The court said the candidate must also disclose his/her interest or stake in any government contract that he/she or any family member has with the government. The petitioner had raised the question of assets of some people’s representatives increasing manifold after their election. The bench noted that there was “need to make appropriate provision, declaring that the undue accretion of assets is a ground for disqualifying a legislator even without prosecuting the legislator for offences under the PC Act”.

The court said the government was competent to make rules to this effect and put in place a permanent mechanism to monitor the financial affairs of legislators and their associates.

“The State owes a constitutional obligation to the people of the country to ensure that there is no concentration of wealth to the common detriment and to the debilitation of democracy. Therefore, it is necessary, as rightly prayed by the petitioner, to have a permanent institutional mechanism dedicated to the task.”

The mechanism, the bench said, must collect data periodically and examine whether there is disproportionate increase in the assets and recommend action in appropriate cases, either to prosecute them or place it before the legislature to continue their eligibility to continue as members of the House.
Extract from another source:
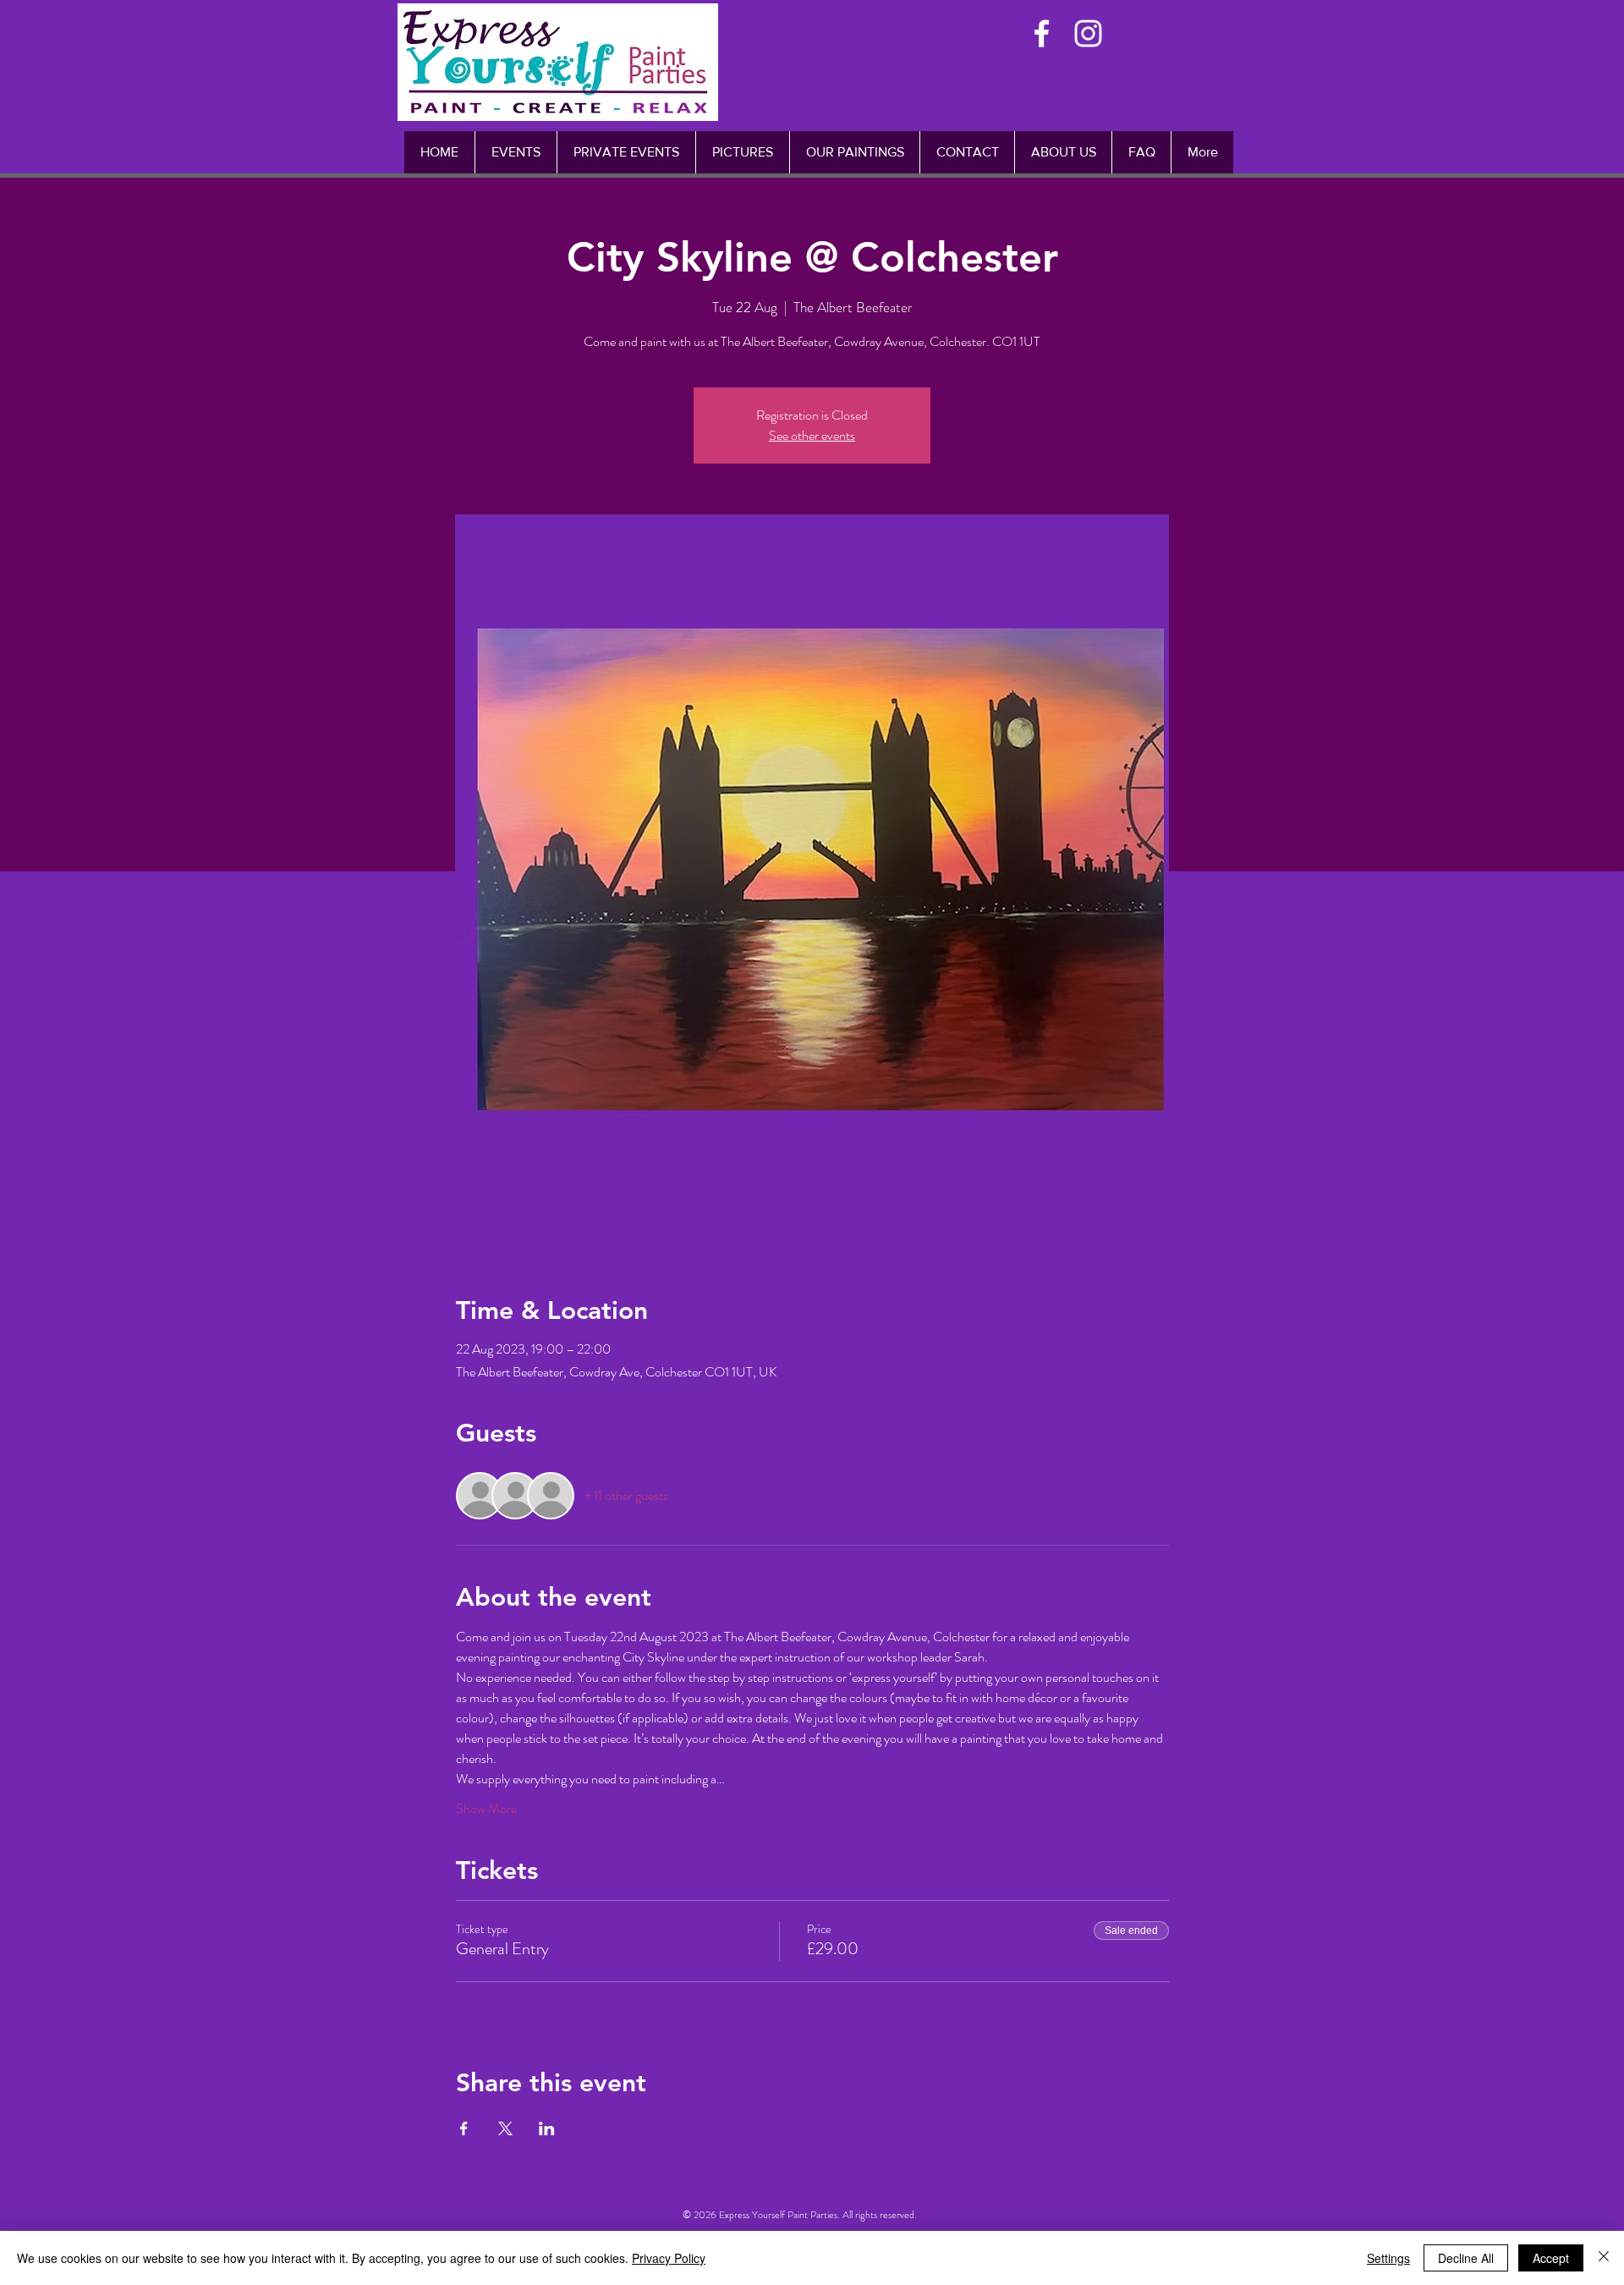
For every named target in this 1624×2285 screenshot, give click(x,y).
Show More (486, 1808)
Such data, it said, should also be placed in the public domain to enable voters to make an informed choice.

“The most crude process by which a legislator or his associates could accumulate assets is by resorting to activities which constitute offences under the Prevention of Corruption Act, 1988. Gold is their God,” the bench said.

However, such growth in wealth, it said, may also be due to activities that are improper, but not illegal.
The bench pointed out that there were known cases of legislators or their associates availing of huge amount of loans for alleged commercial purposes from public financial institutions, either directly or through body corporates controlled by them. Such loans become non-performing assets (NPAs).
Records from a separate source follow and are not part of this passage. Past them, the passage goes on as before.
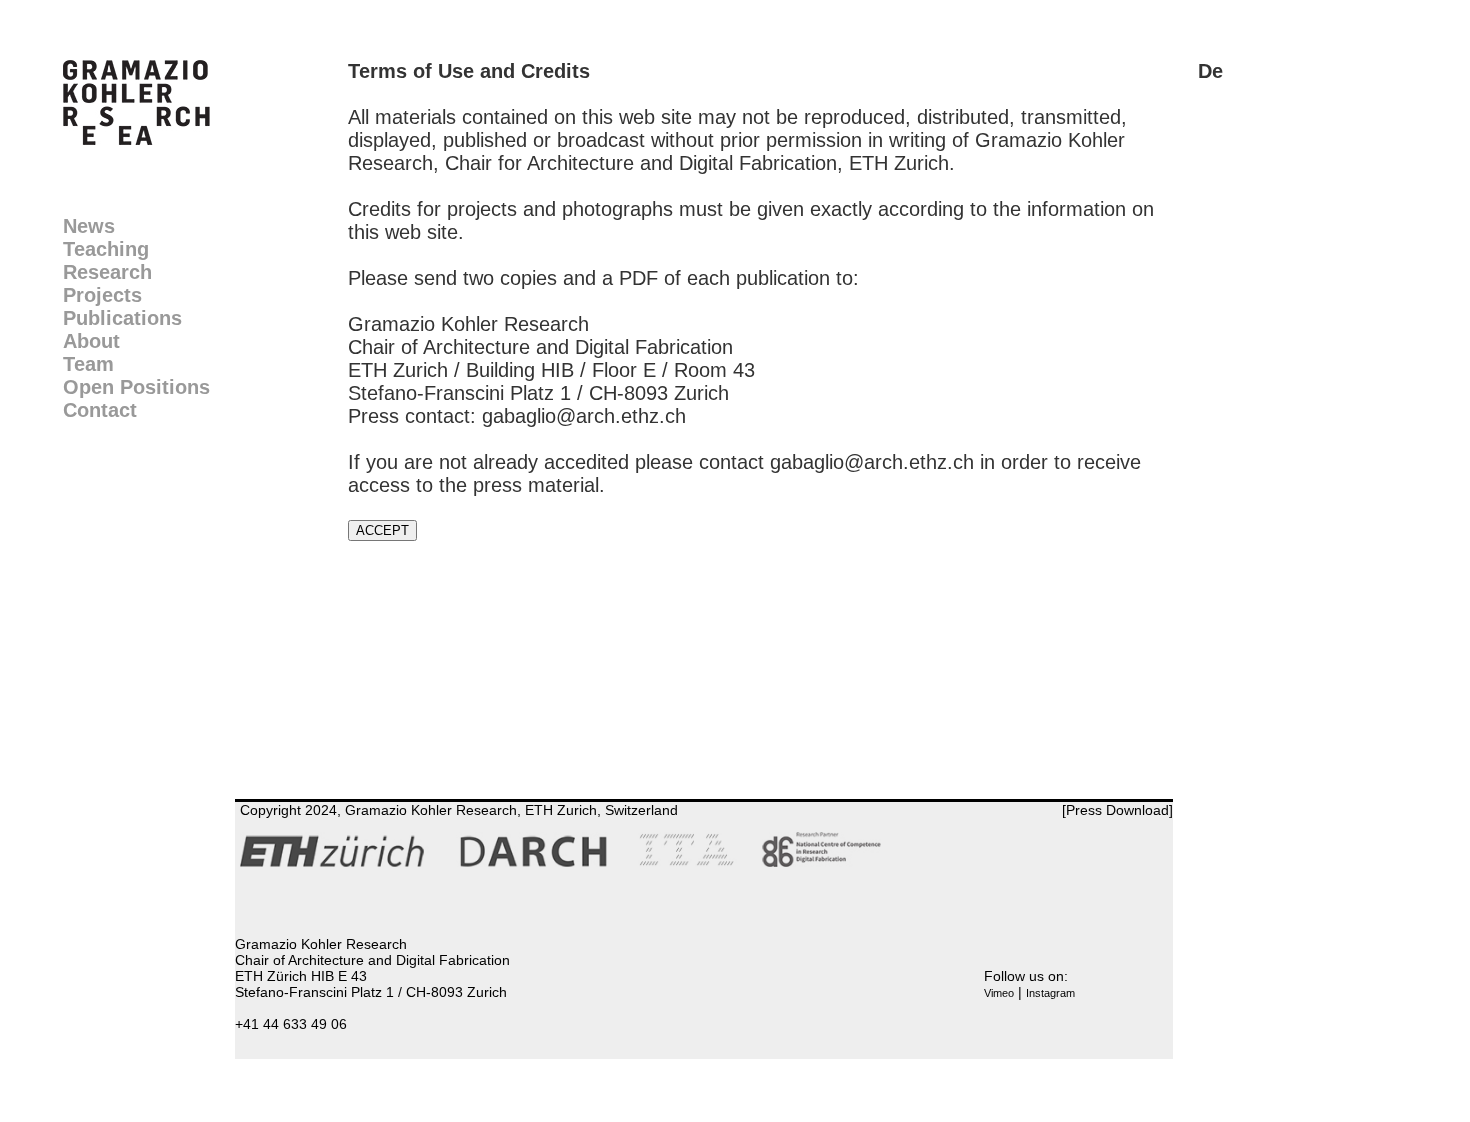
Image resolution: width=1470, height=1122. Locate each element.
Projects (102, 295)
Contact (100, 410)
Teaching (106, 249)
“It is equally a widely prevalent phenomenon that borrowers (legislators or even others) whose accounts have become NPAs are able to secure fresh loans in huge amounts either from the very same or other financial institutions,” it said.

The bench denied the plea for a probe into the assets of some politicians named in the petition, saying this “would amount to selective scrutiny of the matter in the absence of any permanent mechanism regularly monitoring the growth of the assets of all the legislators and/or their associates as a class. Such a selective investigation could lead to political witch-hunting”.